Irgendwie empfinde ich das alles als großen Widerspruch.........
Da bemühen wir uns politisch und ideologisch um Gleichstellung und dann fällt uns nichts besseres ein, als auf körperlichen Einschränkungen herumzureiten und die möglichst zu betonen.
Ich glaube dass wir in unserer individuellen Verschiedenheit unsere dahinterliegende Gleichartigkeit als einzigartige lebendige menschliche Wesen sehen sollten.
Menschen sind in ihren Erscheinungsformen und Fähigkeiten nun mal nicht gleich. Ich verstehe nicht wer das Gerücht in die Welt gesetzt hat, sie wären es in dieser materiellen Welt.
JedeR ist absolut einzigartig. In dem was er/sie kann oder eben nicht kann.
Anders schaut es schon wieder beim Selbstwert aus. Doch da entzieht sich offensichtlich alles dem Messbaren.......
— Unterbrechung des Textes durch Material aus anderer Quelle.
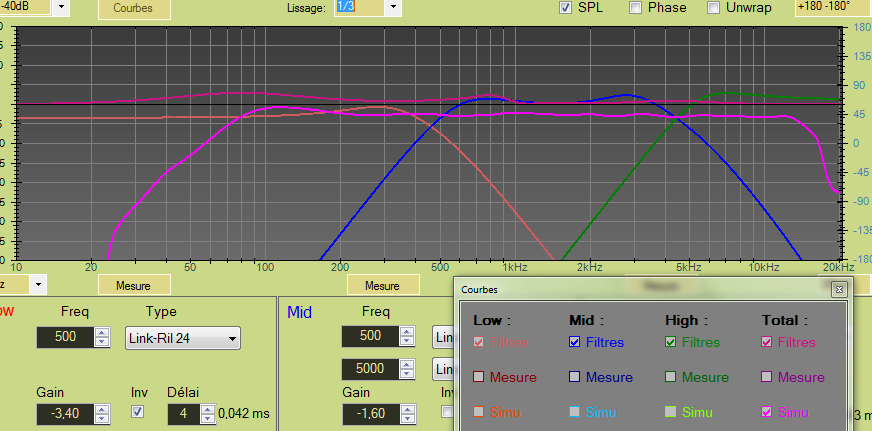872x431 pixels.
Task: Toggle the Low Inv checkbox
Action: [x=139, y=412]
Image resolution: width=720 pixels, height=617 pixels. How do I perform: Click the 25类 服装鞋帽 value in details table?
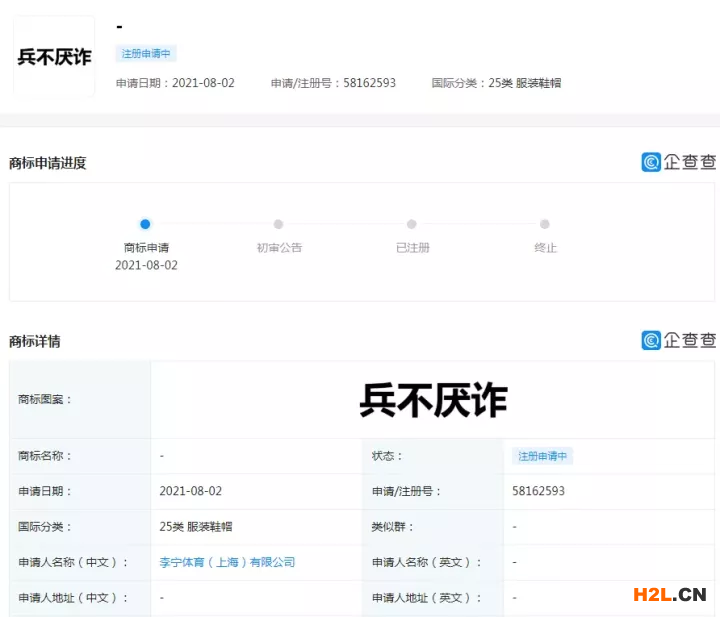(x=196, y=526)
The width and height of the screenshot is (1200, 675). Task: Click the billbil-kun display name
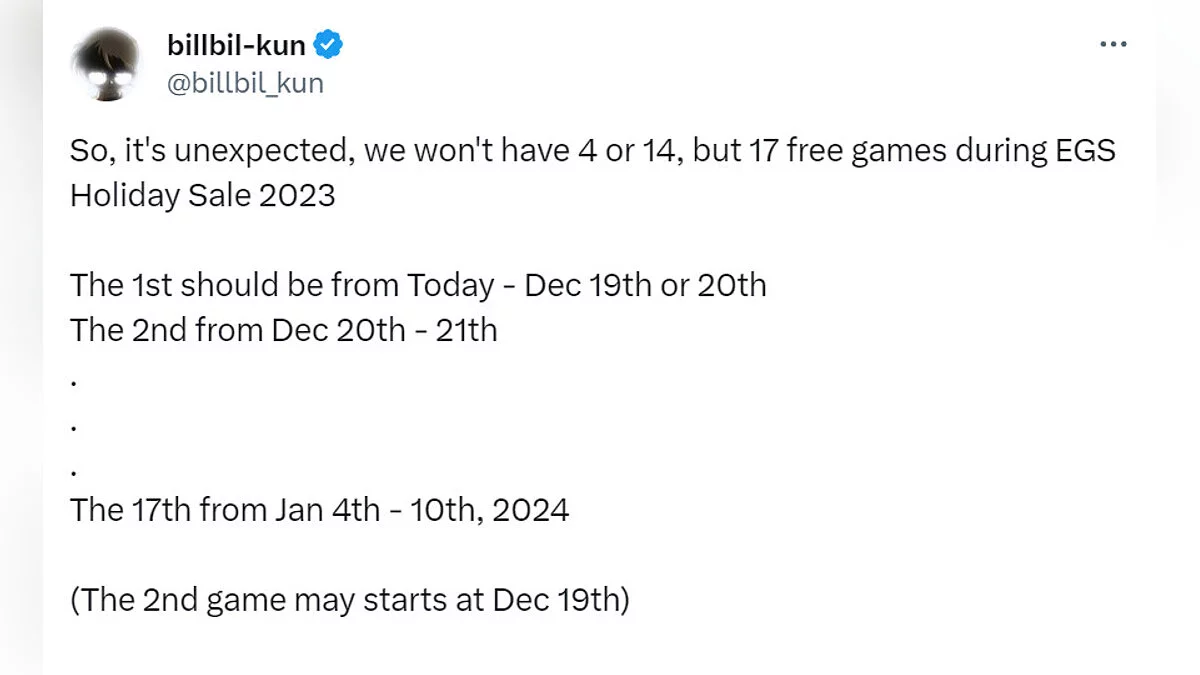(237, 45)
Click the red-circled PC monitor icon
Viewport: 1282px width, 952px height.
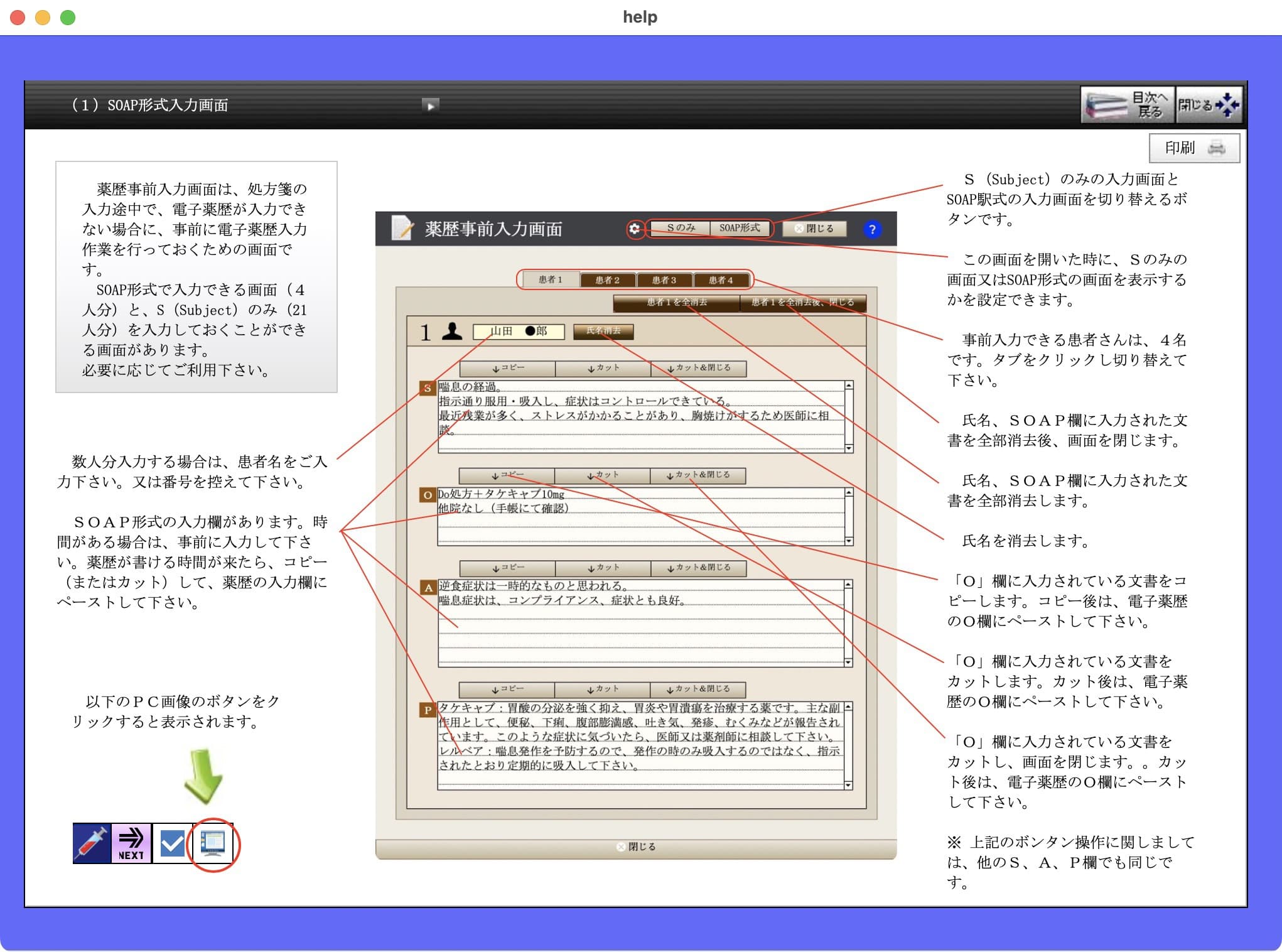[212, 844]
Was bedeutet es für den Tiroler Schilehrer, der plötzlich nach einem Unfall nicht mehr Schifahren kann, und was bedeutet derselbe Verlust für einen Südseeinsulaner.
das zeigt genau den Punkt, dass man weder Verluste noch Leistungen vom Menschen entkoppelt beurteilen darf.
Wiir sind gefordert, den Menschen und seine individuellen Leistungen individuell (an-)zu(-)erkennen.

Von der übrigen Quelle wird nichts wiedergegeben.